Cory Russell
Sep 02, 2022 14:45
After being instructed to cease shipping AI chips to China, Nvidia and Advanced Micro Devices saw their stock prices plummet.
The tech-heavy NASDAQ Composite is down for the sixth consecutive day as chipmakers fell, driven by a decline in Nvidia and Advanced Micro Devices shares after the United States banned the shipment of some of the most advanced AI devices to China.
The index declined at the start of the cash market, but the selling pressure subsided as U.S. economic data revealed a further easing of pricing pressures. Manufacturing, however, expanded briskly in August as a result of a comeback in employment and new orders.
The NASDAQ Composite is down 31.08 points or -0.26% at 11785.13 as of 18:12 GMT. At $299.43, the Invesco QQQ Trust ETF (QQQ) is up $0.16 or 0.05%.
The latest sell-off started last Friday as Fed Chairman Jerome Powell said the institution will continue aggressively hiking rates to combat inflation even after two straight increases of 75 basis points. Other Fed officials have since mirrored Powell's remarks.
Near session's end, traders projected a 74.0% possibility of a third consecutive 75 basis point rate rise in September, with a high of around 3.993% expected in March 2023.
After Nvidia and Advanced Micro Devices claimed that U.S. authorities had instructed companies to cease shipping cutting-edge processors for artificial intelligence to China, U.S. chip stocks fell on Thursday, with the major semiconductor index down more than 3%, according to Reuters.
While smaller competitor AMD's price dropped over 6%, Nvidia's stock plunged 11%, on pace for its largest one-day percentage decline since 2020.
Nvidia said in a filing on Wednesday that the limited shipments to China of two of its top artificial intelligence computer chips, the H100 and A100, might affect $400 million in potential sales to China in the current fiscal quarter.
However, AMD does not think the new regulations would have a significant effect on its company. AMD also claimed that American authorities instructed it to halt selling its top artificial intelligence processor to China.
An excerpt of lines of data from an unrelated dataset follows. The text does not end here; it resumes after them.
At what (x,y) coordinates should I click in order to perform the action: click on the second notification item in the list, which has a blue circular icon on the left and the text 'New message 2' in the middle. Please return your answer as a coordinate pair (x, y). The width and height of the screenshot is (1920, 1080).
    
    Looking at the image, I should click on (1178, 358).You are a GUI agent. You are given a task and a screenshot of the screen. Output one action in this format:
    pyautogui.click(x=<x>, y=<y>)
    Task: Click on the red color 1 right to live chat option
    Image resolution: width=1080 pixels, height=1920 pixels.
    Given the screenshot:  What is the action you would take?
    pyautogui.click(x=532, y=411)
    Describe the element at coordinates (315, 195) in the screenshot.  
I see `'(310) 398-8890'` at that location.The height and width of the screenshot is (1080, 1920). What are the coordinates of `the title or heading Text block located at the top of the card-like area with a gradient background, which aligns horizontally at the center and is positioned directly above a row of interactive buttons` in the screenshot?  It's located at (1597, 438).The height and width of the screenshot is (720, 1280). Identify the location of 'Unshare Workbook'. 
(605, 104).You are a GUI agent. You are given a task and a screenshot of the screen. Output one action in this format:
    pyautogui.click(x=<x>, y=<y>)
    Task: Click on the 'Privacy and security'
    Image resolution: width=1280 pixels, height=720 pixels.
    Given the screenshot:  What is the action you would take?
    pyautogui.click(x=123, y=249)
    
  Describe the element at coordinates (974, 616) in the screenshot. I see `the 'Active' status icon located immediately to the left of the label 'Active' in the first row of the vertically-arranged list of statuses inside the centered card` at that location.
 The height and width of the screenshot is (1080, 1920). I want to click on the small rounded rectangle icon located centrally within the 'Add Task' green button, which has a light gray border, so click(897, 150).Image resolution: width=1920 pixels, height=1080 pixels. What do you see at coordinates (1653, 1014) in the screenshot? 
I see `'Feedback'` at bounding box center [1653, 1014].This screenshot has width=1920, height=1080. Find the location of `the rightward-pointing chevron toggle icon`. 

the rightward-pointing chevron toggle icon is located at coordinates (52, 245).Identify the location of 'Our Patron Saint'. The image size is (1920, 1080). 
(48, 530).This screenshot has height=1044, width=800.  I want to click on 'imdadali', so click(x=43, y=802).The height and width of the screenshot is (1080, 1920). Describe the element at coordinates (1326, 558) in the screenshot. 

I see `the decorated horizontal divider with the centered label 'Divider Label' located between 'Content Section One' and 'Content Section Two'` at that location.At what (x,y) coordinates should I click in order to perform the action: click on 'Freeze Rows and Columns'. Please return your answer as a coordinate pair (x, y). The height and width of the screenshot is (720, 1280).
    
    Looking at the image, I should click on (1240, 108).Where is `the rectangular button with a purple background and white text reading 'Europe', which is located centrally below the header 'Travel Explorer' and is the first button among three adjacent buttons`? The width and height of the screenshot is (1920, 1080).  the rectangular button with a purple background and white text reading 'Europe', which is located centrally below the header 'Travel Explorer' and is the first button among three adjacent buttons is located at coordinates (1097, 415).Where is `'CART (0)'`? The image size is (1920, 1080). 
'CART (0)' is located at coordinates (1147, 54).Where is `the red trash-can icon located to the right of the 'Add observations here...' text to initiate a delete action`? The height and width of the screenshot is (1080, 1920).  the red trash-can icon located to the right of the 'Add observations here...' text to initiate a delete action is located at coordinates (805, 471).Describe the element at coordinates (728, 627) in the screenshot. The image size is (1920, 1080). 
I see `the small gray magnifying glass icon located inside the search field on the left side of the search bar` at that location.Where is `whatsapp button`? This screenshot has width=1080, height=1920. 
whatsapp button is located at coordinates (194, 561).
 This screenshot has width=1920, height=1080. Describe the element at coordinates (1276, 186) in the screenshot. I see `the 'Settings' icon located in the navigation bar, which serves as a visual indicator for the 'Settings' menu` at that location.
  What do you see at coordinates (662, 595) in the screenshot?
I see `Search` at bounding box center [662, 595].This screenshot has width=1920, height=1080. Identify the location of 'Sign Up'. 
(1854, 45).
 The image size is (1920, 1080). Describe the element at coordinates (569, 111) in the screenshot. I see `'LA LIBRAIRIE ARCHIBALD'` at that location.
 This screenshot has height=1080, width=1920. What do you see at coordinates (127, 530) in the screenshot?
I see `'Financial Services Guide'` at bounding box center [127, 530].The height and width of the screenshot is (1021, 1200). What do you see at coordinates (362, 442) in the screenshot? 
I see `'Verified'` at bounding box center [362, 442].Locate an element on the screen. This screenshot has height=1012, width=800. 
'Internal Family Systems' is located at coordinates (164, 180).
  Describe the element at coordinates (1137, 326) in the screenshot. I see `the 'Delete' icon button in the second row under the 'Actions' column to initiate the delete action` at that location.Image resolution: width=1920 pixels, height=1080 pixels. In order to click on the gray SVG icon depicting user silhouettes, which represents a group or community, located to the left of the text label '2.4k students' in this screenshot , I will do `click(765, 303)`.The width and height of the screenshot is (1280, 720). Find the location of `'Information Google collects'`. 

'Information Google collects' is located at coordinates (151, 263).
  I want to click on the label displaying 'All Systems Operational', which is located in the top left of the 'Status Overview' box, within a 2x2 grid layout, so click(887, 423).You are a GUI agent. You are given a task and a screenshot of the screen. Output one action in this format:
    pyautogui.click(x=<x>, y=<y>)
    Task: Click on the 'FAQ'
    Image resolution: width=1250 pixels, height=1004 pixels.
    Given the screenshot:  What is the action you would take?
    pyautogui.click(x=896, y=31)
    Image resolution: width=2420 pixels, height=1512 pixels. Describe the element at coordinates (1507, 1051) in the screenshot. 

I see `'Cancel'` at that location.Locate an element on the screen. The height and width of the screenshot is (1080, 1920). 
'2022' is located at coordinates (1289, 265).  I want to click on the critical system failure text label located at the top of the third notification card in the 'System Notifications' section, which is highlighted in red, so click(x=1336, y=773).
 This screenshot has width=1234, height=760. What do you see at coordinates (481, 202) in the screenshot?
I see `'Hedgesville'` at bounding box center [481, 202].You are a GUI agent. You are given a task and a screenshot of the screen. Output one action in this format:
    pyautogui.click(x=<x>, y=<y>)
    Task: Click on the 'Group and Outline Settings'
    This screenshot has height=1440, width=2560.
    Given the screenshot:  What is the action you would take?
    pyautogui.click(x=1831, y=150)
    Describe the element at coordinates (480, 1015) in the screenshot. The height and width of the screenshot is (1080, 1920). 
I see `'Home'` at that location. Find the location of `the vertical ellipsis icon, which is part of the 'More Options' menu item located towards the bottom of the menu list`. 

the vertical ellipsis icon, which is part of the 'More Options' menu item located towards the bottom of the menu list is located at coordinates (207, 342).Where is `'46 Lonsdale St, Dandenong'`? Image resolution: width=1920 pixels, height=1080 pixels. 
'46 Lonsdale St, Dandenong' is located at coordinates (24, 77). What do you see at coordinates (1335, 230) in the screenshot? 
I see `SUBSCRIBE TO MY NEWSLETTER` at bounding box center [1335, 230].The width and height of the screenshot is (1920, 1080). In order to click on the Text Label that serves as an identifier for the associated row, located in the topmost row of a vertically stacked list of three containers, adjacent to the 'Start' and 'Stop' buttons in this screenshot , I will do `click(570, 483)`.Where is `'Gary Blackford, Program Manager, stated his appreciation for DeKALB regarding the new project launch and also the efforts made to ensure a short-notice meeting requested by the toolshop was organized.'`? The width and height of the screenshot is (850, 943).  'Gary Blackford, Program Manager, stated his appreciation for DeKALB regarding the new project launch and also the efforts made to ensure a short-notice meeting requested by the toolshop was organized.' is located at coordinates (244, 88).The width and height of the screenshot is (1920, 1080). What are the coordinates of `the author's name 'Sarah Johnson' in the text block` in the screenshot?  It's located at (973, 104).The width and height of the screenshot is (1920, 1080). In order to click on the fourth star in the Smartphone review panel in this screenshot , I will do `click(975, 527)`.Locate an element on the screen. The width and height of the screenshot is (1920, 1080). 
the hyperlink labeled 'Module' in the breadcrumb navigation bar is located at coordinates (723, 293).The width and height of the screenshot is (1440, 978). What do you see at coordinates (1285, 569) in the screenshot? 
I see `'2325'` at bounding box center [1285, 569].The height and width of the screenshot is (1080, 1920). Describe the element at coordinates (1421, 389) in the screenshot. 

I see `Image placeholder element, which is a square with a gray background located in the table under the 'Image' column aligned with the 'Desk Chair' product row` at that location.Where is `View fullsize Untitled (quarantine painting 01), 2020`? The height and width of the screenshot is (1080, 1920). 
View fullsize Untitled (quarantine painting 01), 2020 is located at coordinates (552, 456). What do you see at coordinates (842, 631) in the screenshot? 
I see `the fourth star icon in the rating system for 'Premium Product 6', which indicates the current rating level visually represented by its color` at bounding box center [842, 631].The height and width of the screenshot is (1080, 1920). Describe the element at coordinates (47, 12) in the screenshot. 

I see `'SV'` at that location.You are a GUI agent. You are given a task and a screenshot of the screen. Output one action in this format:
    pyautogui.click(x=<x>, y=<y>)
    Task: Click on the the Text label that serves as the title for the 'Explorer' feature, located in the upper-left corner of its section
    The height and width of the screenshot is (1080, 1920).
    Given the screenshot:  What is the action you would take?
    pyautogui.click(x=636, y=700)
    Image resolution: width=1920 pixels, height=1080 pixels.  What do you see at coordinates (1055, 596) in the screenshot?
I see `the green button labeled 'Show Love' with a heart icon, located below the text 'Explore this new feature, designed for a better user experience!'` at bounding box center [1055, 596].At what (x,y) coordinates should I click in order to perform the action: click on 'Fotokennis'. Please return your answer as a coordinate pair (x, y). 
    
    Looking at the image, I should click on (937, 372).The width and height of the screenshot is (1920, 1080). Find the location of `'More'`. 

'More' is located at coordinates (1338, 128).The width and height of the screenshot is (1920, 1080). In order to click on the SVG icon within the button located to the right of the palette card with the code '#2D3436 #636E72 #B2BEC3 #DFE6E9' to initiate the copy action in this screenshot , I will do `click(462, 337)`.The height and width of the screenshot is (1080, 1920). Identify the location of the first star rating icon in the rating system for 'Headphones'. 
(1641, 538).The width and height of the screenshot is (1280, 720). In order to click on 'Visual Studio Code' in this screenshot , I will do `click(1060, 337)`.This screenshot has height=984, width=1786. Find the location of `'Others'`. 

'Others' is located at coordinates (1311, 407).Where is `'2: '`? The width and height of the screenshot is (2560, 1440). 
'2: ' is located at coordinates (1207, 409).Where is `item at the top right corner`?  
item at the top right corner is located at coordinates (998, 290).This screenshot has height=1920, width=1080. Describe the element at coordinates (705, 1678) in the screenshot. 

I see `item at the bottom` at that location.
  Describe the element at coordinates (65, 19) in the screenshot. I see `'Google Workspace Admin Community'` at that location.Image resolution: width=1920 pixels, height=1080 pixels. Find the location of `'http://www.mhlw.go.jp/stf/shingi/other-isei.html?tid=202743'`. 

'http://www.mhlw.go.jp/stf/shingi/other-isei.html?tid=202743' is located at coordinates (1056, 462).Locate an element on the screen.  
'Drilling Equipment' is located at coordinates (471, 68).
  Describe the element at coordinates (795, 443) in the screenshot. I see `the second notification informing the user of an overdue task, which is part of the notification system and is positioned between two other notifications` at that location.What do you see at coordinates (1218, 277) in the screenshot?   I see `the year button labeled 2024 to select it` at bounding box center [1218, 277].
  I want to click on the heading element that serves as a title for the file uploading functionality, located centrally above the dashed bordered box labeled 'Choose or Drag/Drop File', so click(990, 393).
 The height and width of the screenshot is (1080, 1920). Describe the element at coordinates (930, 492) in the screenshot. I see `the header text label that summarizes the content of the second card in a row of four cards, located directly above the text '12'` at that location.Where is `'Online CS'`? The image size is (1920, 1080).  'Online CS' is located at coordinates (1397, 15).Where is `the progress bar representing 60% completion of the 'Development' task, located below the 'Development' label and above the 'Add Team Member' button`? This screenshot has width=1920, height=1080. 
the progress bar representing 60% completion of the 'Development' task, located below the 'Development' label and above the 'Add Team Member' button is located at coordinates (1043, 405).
Economic data that is strong supports the Fed's plan to raise rates quickly.
According to a government survey, fewer Americans than usual filed new unemployment benefit claims last week, which is consistent with the high demand for employees and the tight job market circumstances.
In other developments, statistics from the Institute for Supply Management (ISM) revealed that American manufacturing expanded gradually in August as employment and new orders increased. Meanwhile, predictions that inflation has likely peaked were supported by a further easing of pricing pressures.
Investors are now waiting for Friday's monthly nonfarm payrolls report for further labor market data. According to Reuters' survey of economists, there will be a 300,000 rise in employment. However, Wells Fargo economist Jay Bryson increased his projection for nonfarm payrolls from 325,000 to 375,000, while Morgan Stanley economist Ellen Zentner anticipates August payrolls of 350,000.